*** Opening INPUT FOR THIS TASK ***

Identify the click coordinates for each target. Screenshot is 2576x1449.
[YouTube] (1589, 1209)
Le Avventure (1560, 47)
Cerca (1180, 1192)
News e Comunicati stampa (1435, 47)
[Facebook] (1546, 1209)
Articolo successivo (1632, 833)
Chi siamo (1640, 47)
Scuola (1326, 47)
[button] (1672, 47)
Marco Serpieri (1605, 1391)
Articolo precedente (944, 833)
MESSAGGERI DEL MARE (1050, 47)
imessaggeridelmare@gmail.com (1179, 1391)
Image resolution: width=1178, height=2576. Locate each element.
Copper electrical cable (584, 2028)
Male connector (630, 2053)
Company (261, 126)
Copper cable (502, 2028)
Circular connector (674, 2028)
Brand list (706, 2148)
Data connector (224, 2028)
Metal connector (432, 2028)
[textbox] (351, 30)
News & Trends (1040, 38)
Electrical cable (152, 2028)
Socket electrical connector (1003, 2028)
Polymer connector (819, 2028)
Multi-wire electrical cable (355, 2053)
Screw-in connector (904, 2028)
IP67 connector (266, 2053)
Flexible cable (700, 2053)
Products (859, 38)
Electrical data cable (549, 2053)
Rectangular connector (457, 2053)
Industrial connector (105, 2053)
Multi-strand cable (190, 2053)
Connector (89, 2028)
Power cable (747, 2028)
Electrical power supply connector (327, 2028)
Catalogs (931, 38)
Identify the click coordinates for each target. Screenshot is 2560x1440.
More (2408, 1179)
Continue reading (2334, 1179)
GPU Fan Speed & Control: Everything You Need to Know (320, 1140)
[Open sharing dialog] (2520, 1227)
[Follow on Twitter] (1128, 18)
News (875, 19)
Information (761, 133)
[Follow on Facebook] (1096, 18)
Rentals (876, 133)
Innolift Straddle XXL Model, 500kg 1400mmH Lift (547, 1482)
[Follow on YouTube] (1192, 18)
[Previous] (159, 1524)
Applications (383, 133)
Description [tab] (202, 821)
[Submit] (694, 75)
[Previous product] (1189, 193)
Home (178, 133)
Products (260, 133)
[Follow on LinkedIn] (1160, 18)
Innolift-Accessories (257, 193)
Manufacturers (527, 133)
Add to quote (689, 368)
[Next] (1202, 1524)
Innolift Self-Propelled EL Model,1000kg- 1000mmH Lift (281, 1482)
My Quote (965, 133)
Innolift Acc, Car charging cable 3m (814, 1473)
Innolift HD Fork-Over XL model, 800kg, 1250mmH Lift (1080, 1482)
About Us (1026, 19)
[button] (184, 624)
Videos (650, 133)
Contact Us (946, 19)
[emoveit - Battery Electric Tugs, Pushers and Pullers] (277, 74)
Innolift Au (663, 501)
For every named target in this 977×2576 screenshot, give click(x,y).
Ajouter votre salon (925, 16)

*** Closing INPUT FOR THIS TASK ***

WHAT IS EXPECTED →
Reproduce the entries above exactly, starting at their first line and finishing with the line that contains "Multi-wire electrical cable (355, 2053)".

RESPONSE TO THE TASK →
Identify the click coordinates for each target. Screenshot is 2576x1449.
[YouTube] (1589, 1209)
Le Avventure (1560, 47)
Cerca (1180, 1192)
News e Comunicati stampa (1435, 47)
[Facebook] (1546, 1209)
Articolo successivo (1632, 833)
Chi siamo (1640, 47)
Scuola (1326, 47)
[button] (1672, 47)
Marco Serpieri (1605, 1391)
Articolo precedente (944, 833)
MESSAGGERI DEL MARE (1050, 47)
imessaggeridelmare@gmail.com (1179, 1391)
Image resolution: width=1178, height=2576. Locate each element.
Copper electrical cable (584, 2028)
Male connector (630, 2053)
Company (261, 126)
Copper cable (502, 2028)
Circular connector (674, 2028)
Brand list (706, 2148)
Data connector (224, 2028)
Metal connector (432, 2028)
[textbox] (351, 30)
News & Trends (1040, 38)
Electrical cable (152, 2028)
Socket electrical connector (1003, 2028)
Polymer connector (819, 2028)
Multi-wire electrical cable (355, 2053)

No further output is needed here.